Collected data:
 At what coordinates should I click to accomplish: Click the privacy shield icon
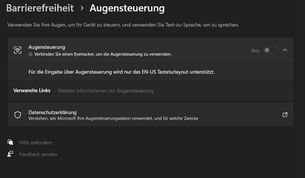tap(18, 115)
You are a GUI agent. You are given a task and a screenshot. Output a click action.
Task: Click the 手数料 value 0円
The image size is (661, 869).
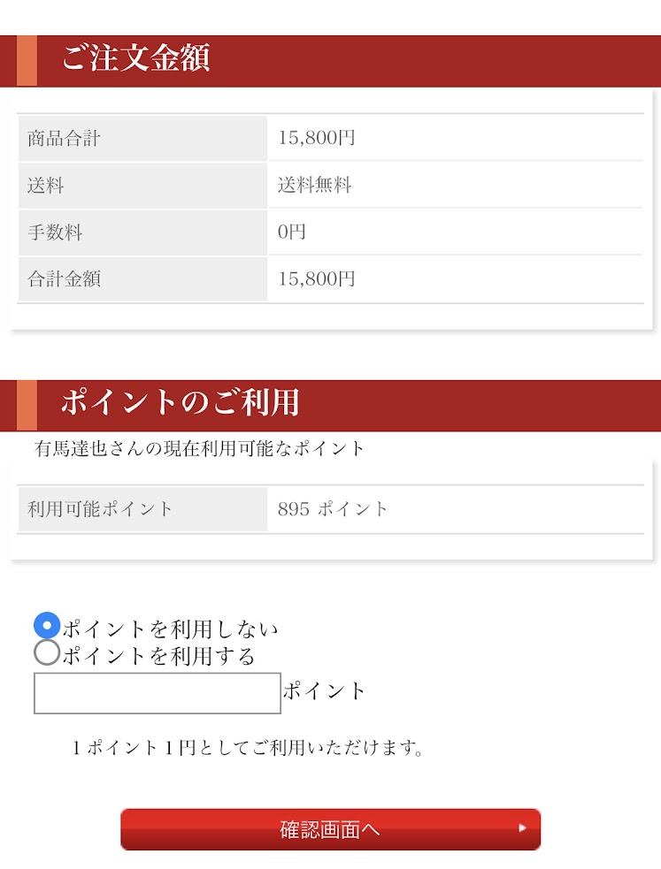(x=292, y=232)
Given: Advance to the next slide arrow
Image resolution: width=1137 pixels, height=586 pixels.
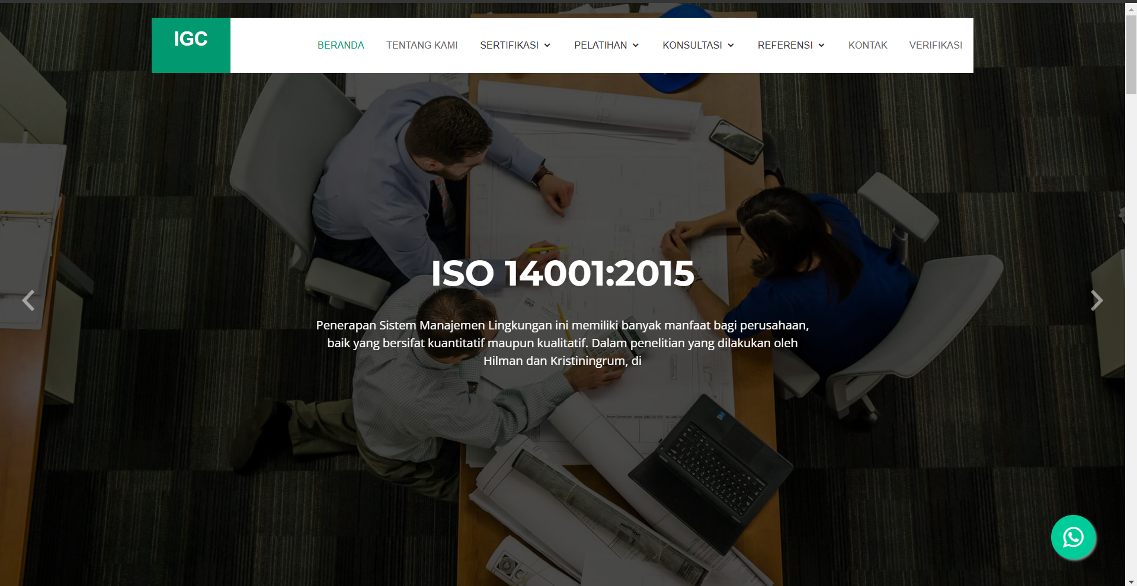Looking at the screenshot, I should (1096, 300).
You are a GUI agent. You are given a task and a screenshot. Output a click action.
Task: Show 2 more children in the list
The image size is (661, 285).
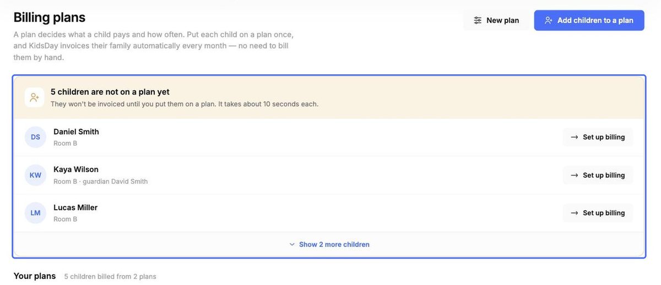coord(329,244)

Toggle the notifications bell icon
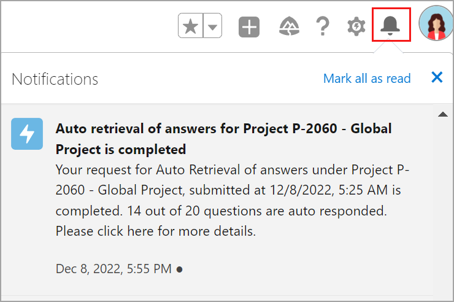390,26
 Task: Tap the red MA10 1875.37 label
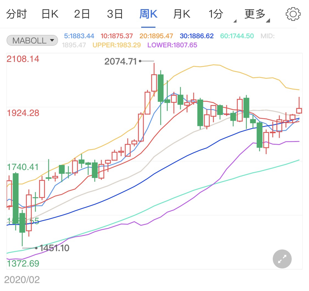[x=117, y=36]
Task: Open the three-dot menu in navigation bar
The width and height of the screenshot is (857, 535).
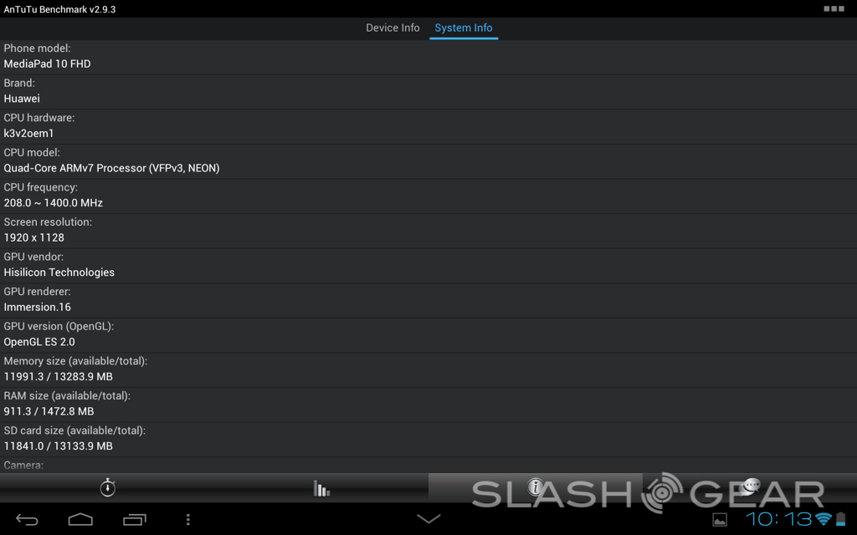Action: [x=188, y=519]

## What you should do
Please repeat exactly the lines from the one containing "The image size is (661, 285)." through the last line of the records, both included, and leave out the pictures.

## Output of the exercise
The image size is (661, 285).
coord(329,244)

Toggle the notifications bell icon
390,26
 Task: Tap the red MA10 1875.37 label
[x=117, y=36]
Task: Open the three-dot menu in navigation bar
The width and height of the screenshot is (857, 535).
Action: [x=188, y=519]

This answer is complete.